┌──
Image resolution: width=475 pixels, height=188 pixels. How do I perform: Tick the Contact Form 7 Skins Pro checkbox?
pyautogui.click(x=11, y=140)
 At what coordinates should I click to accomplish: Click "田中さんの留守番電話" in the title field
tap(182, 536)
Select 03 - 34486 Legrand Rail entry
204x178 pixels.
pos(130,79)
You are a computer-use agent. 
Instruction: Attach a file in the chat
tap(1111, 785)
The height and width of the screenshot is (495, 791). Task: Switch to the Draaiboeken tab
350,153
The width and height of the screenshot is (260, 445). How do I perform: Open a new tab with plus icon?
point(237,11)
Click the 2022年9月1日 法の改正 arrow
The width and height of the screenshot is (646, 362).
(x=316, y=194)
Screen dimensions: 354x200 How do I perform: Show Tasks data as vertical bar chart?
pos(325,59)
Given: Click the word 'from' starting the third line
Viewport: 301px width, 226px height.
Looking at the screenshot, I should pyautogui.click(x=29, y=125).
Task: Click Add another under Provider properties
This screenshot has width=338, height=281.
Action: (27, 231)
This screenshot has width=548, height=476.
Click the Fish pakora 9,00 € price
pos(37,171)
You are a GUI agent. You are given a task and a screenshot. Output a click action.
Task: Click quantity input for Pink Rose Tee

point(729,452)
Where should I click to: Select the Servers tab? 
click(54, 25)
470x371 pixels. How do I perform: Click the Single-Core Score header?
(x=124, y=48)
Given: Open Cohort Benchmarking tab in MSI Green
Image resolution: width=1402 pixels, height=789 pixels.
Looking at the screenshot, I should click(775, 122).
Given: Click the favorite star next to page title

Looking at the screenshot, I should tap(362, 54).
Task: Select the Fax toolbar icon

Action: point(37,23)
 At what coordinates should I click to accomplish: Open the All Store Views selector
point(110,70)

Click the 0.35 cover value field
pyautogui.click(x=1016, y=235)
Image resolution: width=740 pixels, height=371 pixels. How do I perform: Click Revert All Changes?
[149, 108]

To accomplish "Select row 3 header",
└──
What needs to be done:
Give the data back exactly as it stands.

Your solution:
Image resolution: width=475 pixels, height=188 pixels. How do I perform: Tick the Contact Form 7 Skins Pro checkbox?
pyautogui.click(x=11, y=140)
 At what coordinates should I click to accomplish: Click "田中さんの留守番電話" in the title field
tap(182, 536)
Select 03 - 34486 Legrand Rail entry
204x178 pixels.
pos(130,79)
You are a computer-use agent. 
Instruction: Attach a file in the chat
tap(1111, 785)
The height and width of the screenshot is (495, 791). Task: Switch to the Draaiboeken tab
350,153
The width and height of the screenshot is (260, 445). How do I perform: Open a new tab with plus icon?
point(237,11)
Click the 2022年9月1日 法の改正 arrow
The width and height of the screenshot is (646, 362).
(x=316, y=194)
Screen dimensions: 354x200 How do I perform: Show Tasks data as vertical bar chart?
pos(325,59)
Given: Click the word 'from' starting the third line
Viewport: 301px width, 226px height.
Looking at the screenshot, I should pyautogui.click(x=29, y=125).
Task: Click Add another under Provider properties
This screenshot has width=338, height=281.
Action: (27, 231)
This screenshot has width=548, height=476.
Click the Fish pakora 9,00 € price
pos(37,171)
You are a GUI agent. You are given a task and a screenshot. Output a click action.
Task: Click quantity input for Pink Rose Tee

point(729,452)
Where should I click to: Select the Servers tab? 
click(54, 25)
470x371 pixels. How do I perform: Click the Single-Core Score header?
(x=124, y=48)
Given: Open Cohort Benchmarking tab in MSI Green
Image resolution: width=1402 pixels, height=789 pixels.
Looking at the screenshot, I should click(775, 122).
Given: Click the favorite star next to page title

Looking at the screenshot, I should tap(362, 54).
Task: Select the Fax toolbar icon

Action: point(37,23)
 At what coordinates should I click to accomplish: Open the All Store Views selector
point(110,70)

Click the 0.35 cover value field
pyautogui.click(x=1016, y=235)
Image resolution: width=740 pixels, height=371 pixels. How do I perform: Click Revert All Changes?
[149, 108]

To accomplish "Select row 3 header",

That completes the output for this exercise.